*AUFGABEN:*
(1) Beantworte zum Text über die Göttin Uni diese Fragen:
(a) Wer ist Unis Partner?
(b) Welcher griechischen Göttin entspricht Uni?
(c) Von wem wurde eine Göttin mit den Aspekten der Uni anscheinend zuerst verehrt?
(2) Schreib aus dem Text über die Göttin Uni den Abschnitt ab, der bei „Uni ist die“ beginnt und bei „insbesondere der Frauen.“ endet.

*TEXTAUSZUG:*
= = =
Uni (Göttin)

Bemalte Terrakotta-Büste der Uni aus der Villa Giulia (ca. 380 v. Chr.)

Uni ist die höchste Göttin der Etrusker und entspricht der griechischen Hera und der römischen Juno. Ihr Partner ist Tinia, der höchste Gott in der etruskischen Religion. Uni ist eine Himmels-, Fruchtbarkeits- und Muttergöttin und besitzt kriegerische und herrscherliche Aspekte. Uni ist auch Beschützerin des Hauses und der Familie, insbesondere der Frauen.

Etymologie

Inschrift UNI mit linksläufigen etruskischen Buchstaben

In der etruskischen Götterwelt gibt es neben genuin etruskischen Namen wie Tinia, Turan und Thesan auch Namen griechischen Ursprungs wie Aplu (Apollon) und Aritimi (Artemis). Wieder andere wie Menrva und Nethuns stammen vermutlich von den lateinischen oder italischen Namen Minerva und Neptunus ab. Zu dieser Kategorie zählt sehr wahrscheinlich auch Uni, deren Namen sich auf die italische oder römische Gottheit Juno zurückführen lässt. Eine Göttin mit den Aspekten der Uni ist anscheinend zuerst von den Latinern und ihren italischen Nachbarn, insbesondere den Faliskern, verehrt worden. Die gegenteilige Entwicklung, dass aus der etruskischen Uni später die römische Juno wurde, ist nach der linguistischen Forschung nahezu ausgeschlossen.
= = =
*GESPEICHERTE DATENSÄTZE:*
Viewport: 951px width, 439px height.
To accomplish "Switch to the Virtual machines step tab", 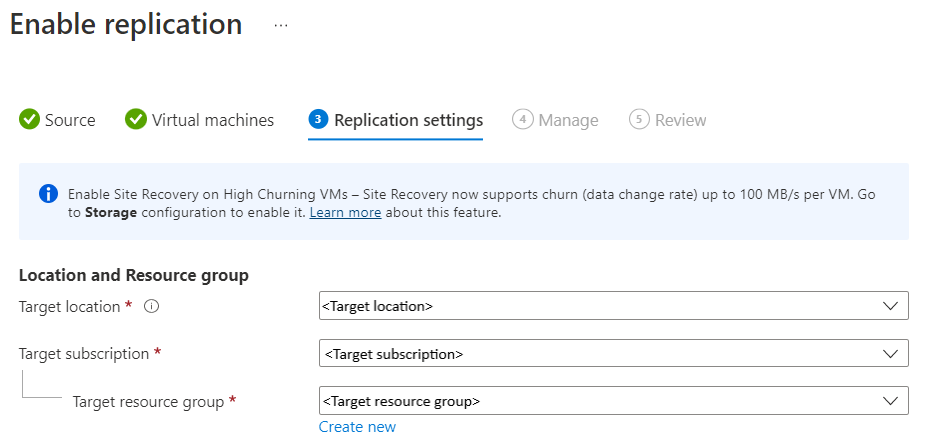I will click(212, 120).
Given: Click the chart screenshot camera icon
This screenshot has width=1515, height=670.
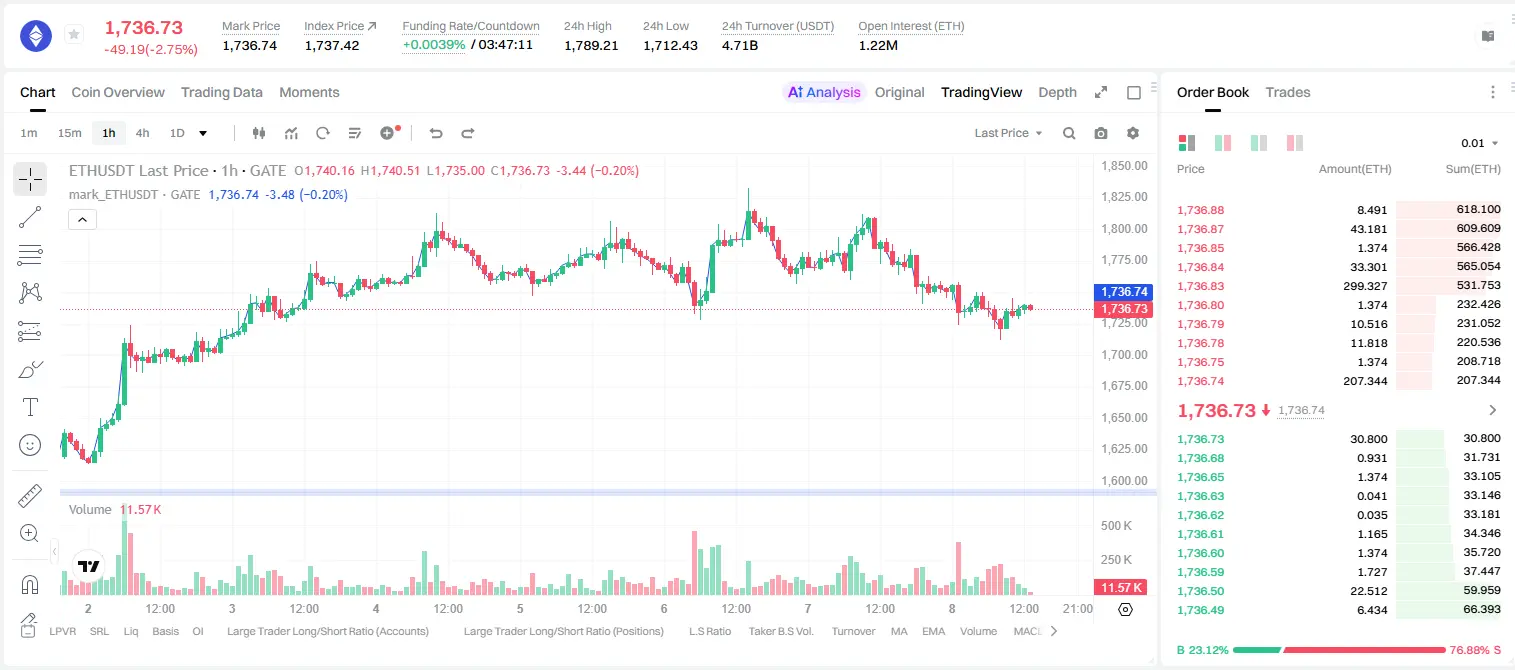Looking at the screenshot, I should 1101,133.
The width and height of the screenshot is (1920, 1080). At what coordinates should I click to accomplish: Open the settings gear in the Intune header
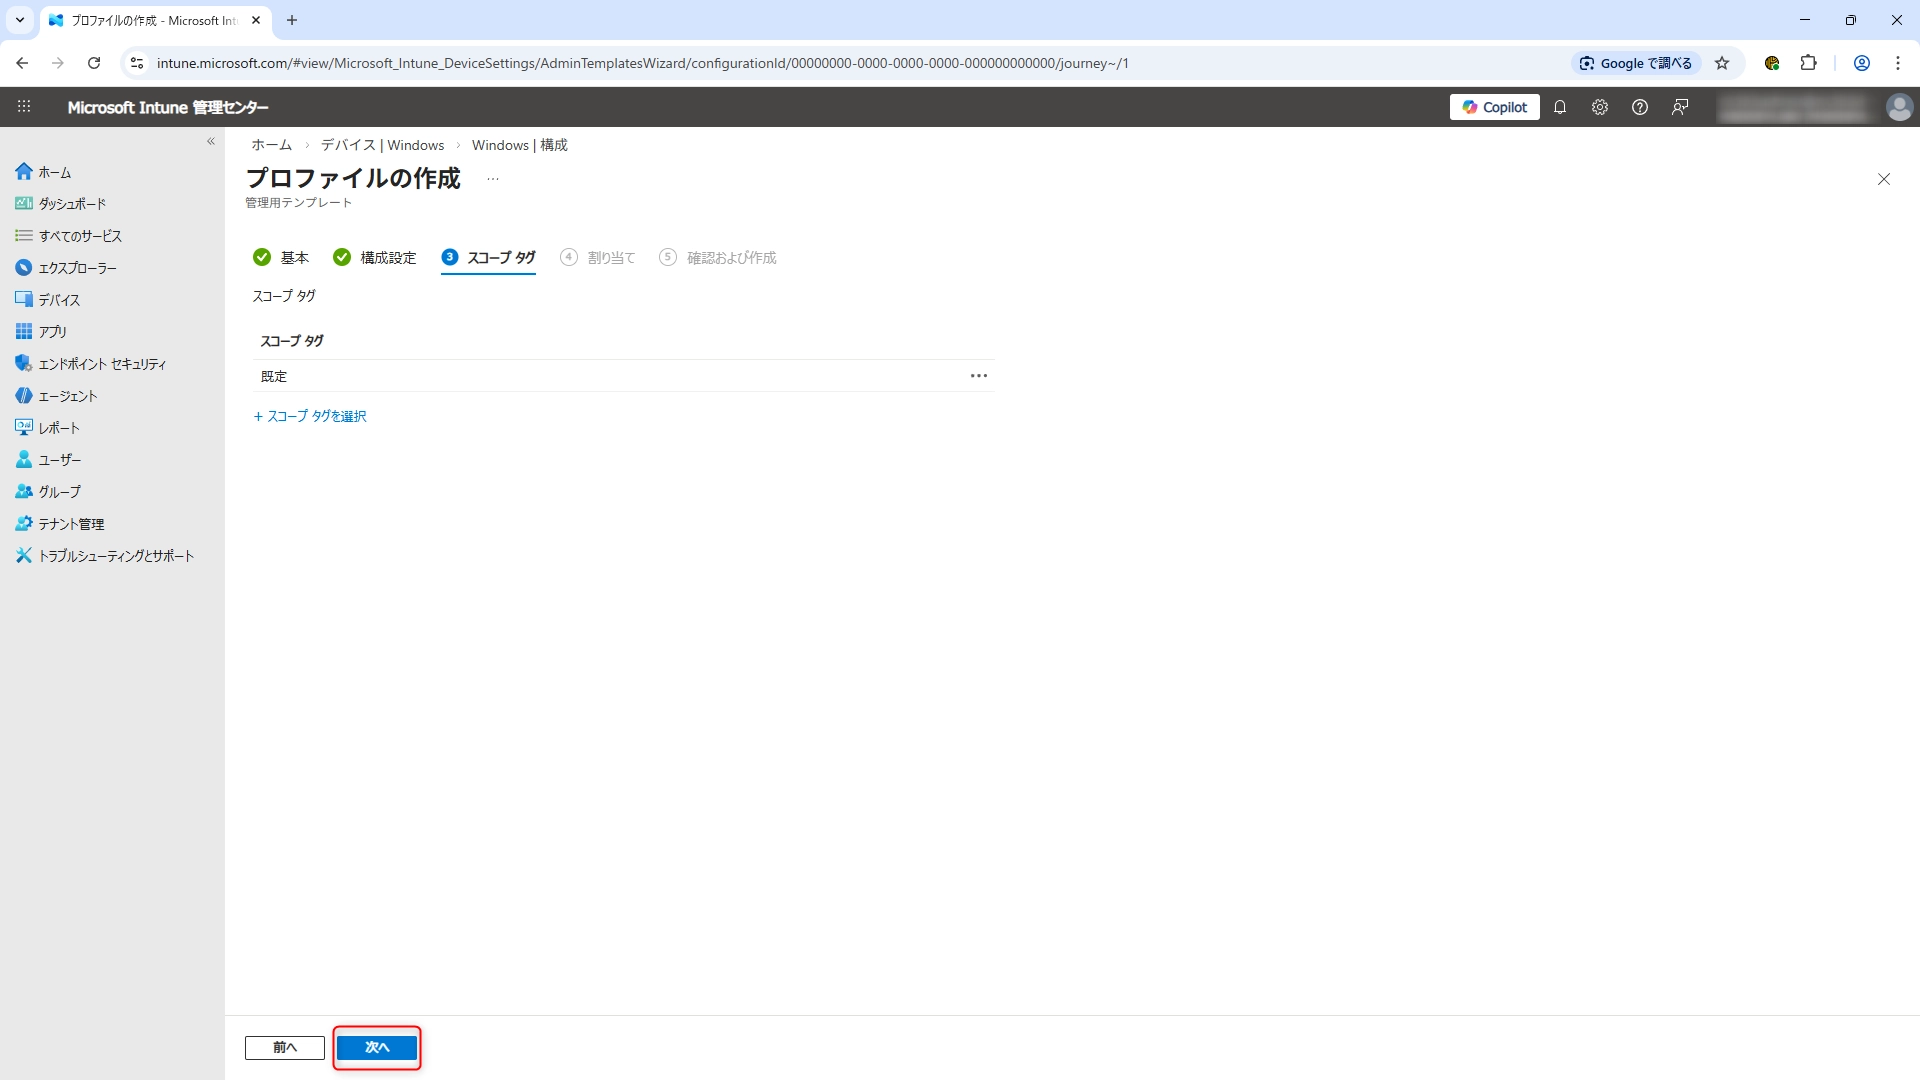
= = =
*LÖSUNGEN:*
(1)
(a) Tinia, der höchste Gott in der etruskischen Religion.
(b) Hera.
(c) Von den Latinern und ihren italischen Nachbarn, insbesondere den Faliskern.

(2)
Uni ist die höchste Göttin der Etrusker und entspricht der griechischen Hera und der römischen Juno. Ihr Partner ist Tinia, der höchste Gott in der etruskischen Religion. Uni ist eine Himmels-, Fruchtbarkeits- und Muttergöttin und besitzt kriegerische und herrscherliche Aspekte. Uni ist auch Beschützerin des Hauses und der Familie, insbesondere der Frauen.